No pics because it's too crowded, and well, food looks pretty much the same, wherever, even if the cuts of meat are a little different. There were some innards I couldn't quite identify (brains, I think), plus some of the biggest pig trotters I've ever seen, and poor skinned little wabbits with just a tiny bit of fur on them but sans ears; an entire stall of mushrooms, wild and otherwise, dry and fresh, including big fat morels which were astonishingly cheap, I thought; the biggest damn strawberries I've ever seen—don't they test those things for steroids?—lacking only cream to go with them; a giant pile of brown eggs; stalls and stalls of fresh asparagus, tomatoes, artichokes, shucked fresh peas and peapods, avocados, blood oranges, grapes, clementines, apples; fresh bread of all kinds, a stall selling yakitori and teeny sushi rolls; cheese, lots of cheese (I bought a chunk of Manxhego to munch on, which is delish); stalls that sell cooked food (talk about fresh!), and a kind of theatre in the round of fish, right in the middle of it, both fin- and shellfish. Piles of oysters, clams, cockles, razor clams (which, I gotta say, look a little obscene) . . . okay, I'll stop now. You get the idea. I would love to have a market like this (let alone the three or four of them that Barcelona seems to have) in New York. It makes the Greenmarket at Union Square look like nothing.
Afterwards, I headed off in the opposite direction I've generally gone, into the Barri Xines, or Chinatown, which was oddly full of Arabs and devoid of Chinese. Immigration at work. I went looking for Sant Pau Del Camp and got completely turned around and caught in yet another unforcasted downpour. This time, I had to duck into an expensive tourist trap for not very good fish soup and bitter burned coffee, which I'm hoping to erase from my mind with some good food tonight. By the time I got out and found the church, it was closed to visitors, so I only have outside pics. It's a thousand years old, which boggles my mind, but it looks it. And it looks as if it's sitting in the middle of a Byzantine desert somewhere.
Went in search of Palau Guell, which, like every other modernist building I want to see, is being renovated and is completely draped in scaffolding and netting and inaccessible, dammit. Wonder what I'll find at Park Guell? So I took myself back off into the Barri Gotic and ended up at Santa Maria del Pi, where I stayed for vespers, contemplating the vaulting. It's not anywhere near the size of the cathedral, but it's still a big, old cold barn of a church, with some very pretty windows, but no crossing or transept, just a nave and chapels. If it felt cold to me, in a coat, in March, I can only imagine it freezing the bones of its old parishioners in January, especially before the acquisition of the electric heaters I spotted. And in the Middle Ages, when it was new? Brrrrrrrr! You'd be able to see your breath, I'm sure, the choir's notes rising up to God on a cloud of exhalations.

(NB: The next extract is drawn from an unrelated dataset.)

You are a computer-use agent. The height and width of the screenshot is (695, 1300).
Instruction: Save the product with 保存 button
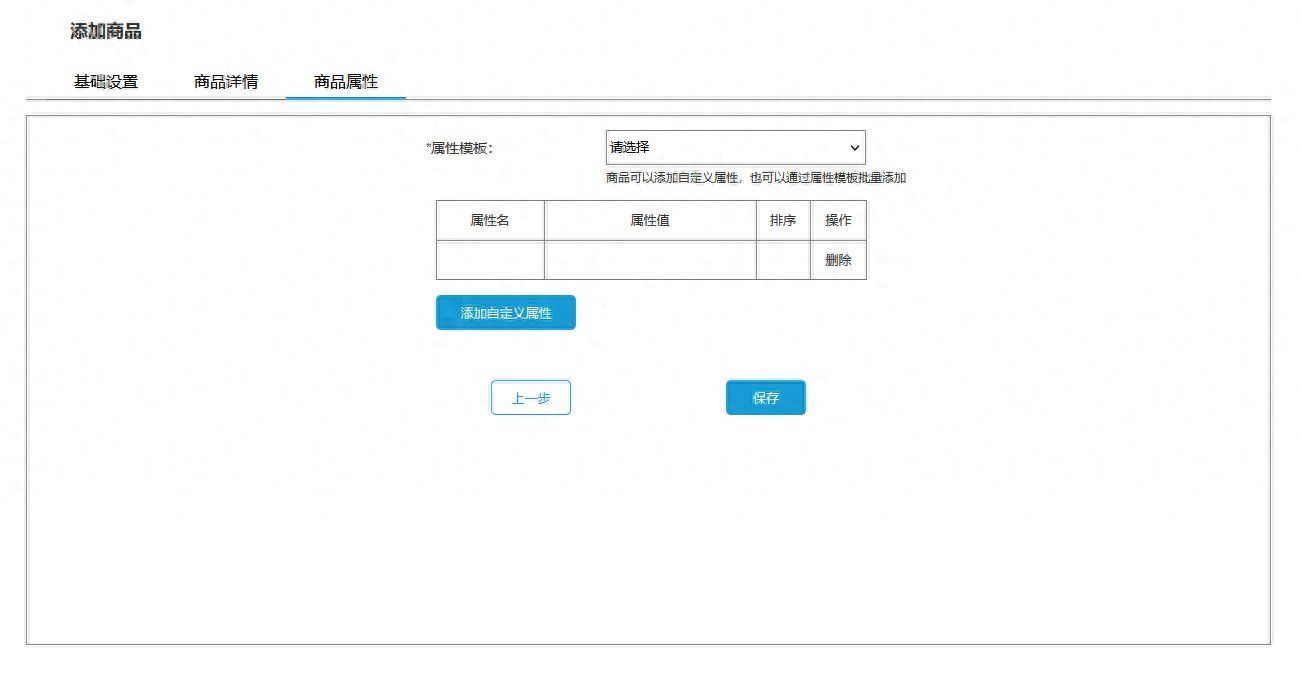tap(766, 398)
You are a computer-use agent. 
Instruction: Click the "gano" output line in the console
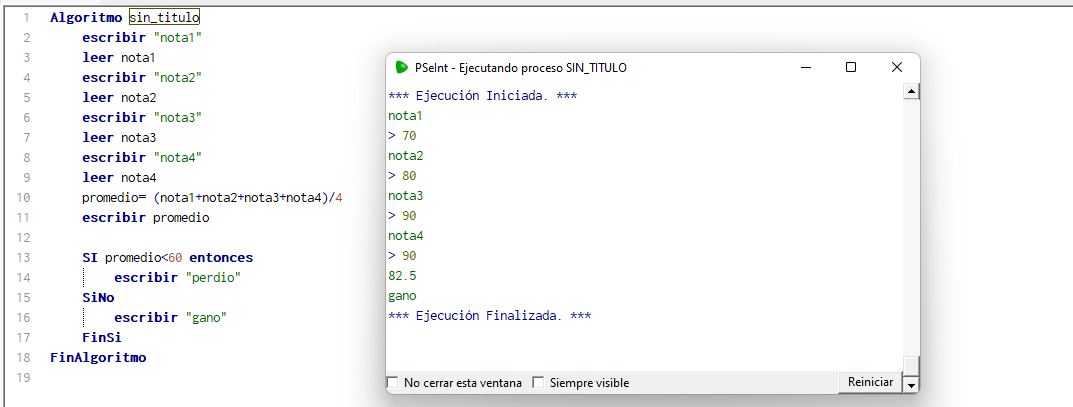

One of the things I was contemplating, along with the Gothic vaulting and how it compares to the vaulting in the attic of Casa Mila, was how different this trip to Europe feels than my previous ones. I don't know whether it's a function of age and jadedness, having lived in New York for so long now, and no longer being fresh off the farm (probably in part), but I haven't had any pings of recognition here, that this is "home," the way I did in Edinburgh (but not London, though I liked London). It's a little ironic, because at least four people have come up to ask me for directions here. I suspect that's a function of my NYC "always look like you know where you're going" stride, not walking around clutching a map or guidebook, not caring much if I get turned around or lost as I plunge off the beaten path, and because I'm not wearing sneakers and jeans or sweats like the rest of the touristas. Anyway, I like Barcelona very much, but I don't think I'd want to live here, despite the lovely disposition of its people, the great food, and the beauty of the city. It's not even the language thing. That's bothered me a lot less than I thought it would, less than it did in Wales or France. But I'm definitely just visiting, though I couldn't say why.
Your post made me recall a scene in one of my favorite films, The Sheltering Sky:
I often think how nice it would be not to have to think of returning to work and "home" but being able to be a traveler. Perhaps when I retire.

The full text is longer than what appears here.